The same effort is afoot within the nooks and crannies of the Vatican. Well, yes, there were sexual abuses by Roman Catholic clergymen, but let's not throw the baby out with the bathwater. The balance of the Wikipedia description of such abuses, for example, is "in dispute." "Clergymen?" Sure. But those at the head of the fish ... oh well, that's going too far.

Sexual abuse depredations at Zen Studies Society have set off similar bobbing and weaving: Yes, there were difficulties, but let's exercise our 'compassion' and save what is nourishing about this wonderful practice ... that coincidentally has two beautiful properties and an array of established personnel and hence has a foothold in institutionalized existence. If there was a fault, it wasn't our fault. Fishy, fishy-er, fishy-est.

And the stock brokers and bankers and institutions most clearly at fault in the meltdown of a worldwide economy have learned to wring their hands with the best of them ... golly, gosh, what a boo-boo. But any attempt to revise the underpinnings of a system that made this boo-boo possible is met with challenges from the stock brokers and bankers and institutions that used the framework to their financial advantage ... and hope to again in future. Smells like the Fulton Fish Market to me.

There were failings, but of course nobody failed.
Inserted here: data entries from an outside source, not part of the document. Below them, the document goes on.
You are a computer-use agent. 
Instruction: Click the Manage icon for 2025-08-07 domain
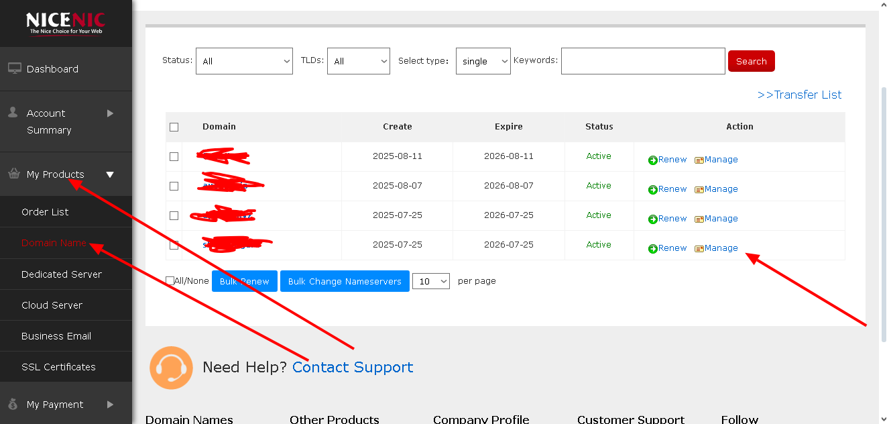coord(699,190)
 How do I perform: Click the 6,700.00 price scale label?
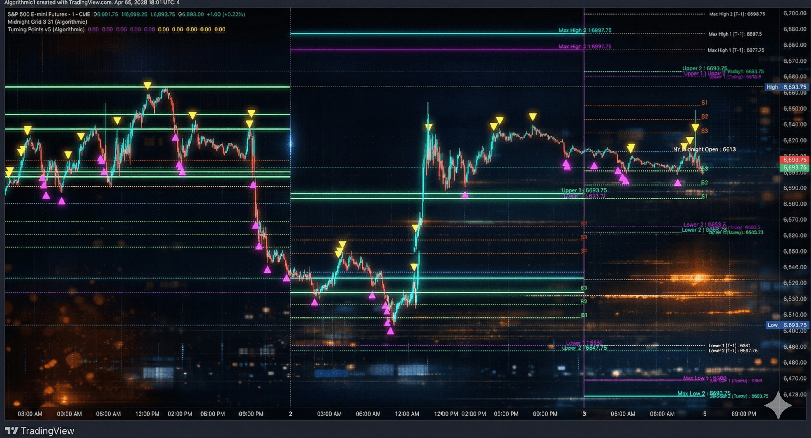[795, 13]
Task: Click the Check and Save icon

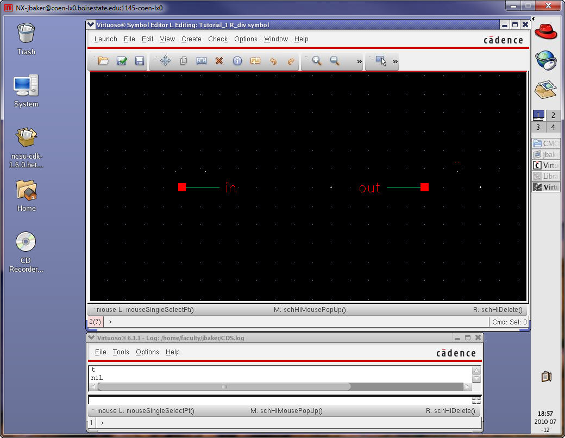Action: (122, 61)
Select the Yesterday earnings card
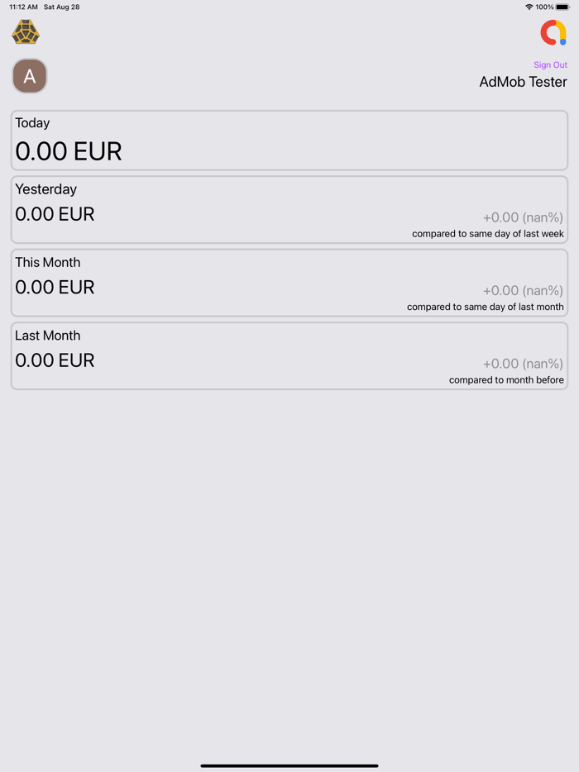 [x=289, y=208]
Like cockroaches scurrying for deep cover when the kitchen light is turned on, these once-trusted, deeply-rooted, too-big-to-fail institutions seek ... to evade a responsibility that even a grade-school dropout can see.

There were failings, but nobody failed.

And what does such reasoning do to the trust and belief that makes such institutions viable in the first place? What, precisely, is the trouble with fessing up, coming clean, taking your lumps and moving on? Isn't this the world that even a grade-school dropout might inhabit? Someone failed. I failed. Here, in bright particulars, are the facets of that failure. And here is what I am trying to do to correct -- rather than excuse -- my wrongs.

Yes, OK -- it may be human nature.

But supporting such an aspect of human nature, whether within or without, is the same as nourishing its corruption, and a corrupt life is not a very happy one, no matter how much power and money anyone throws at it.

Adults my smile indulgently when a child says, "The dog ate my homework." But an institutionalization of that excuse within a world of adults is .... [well, you fill in the blank].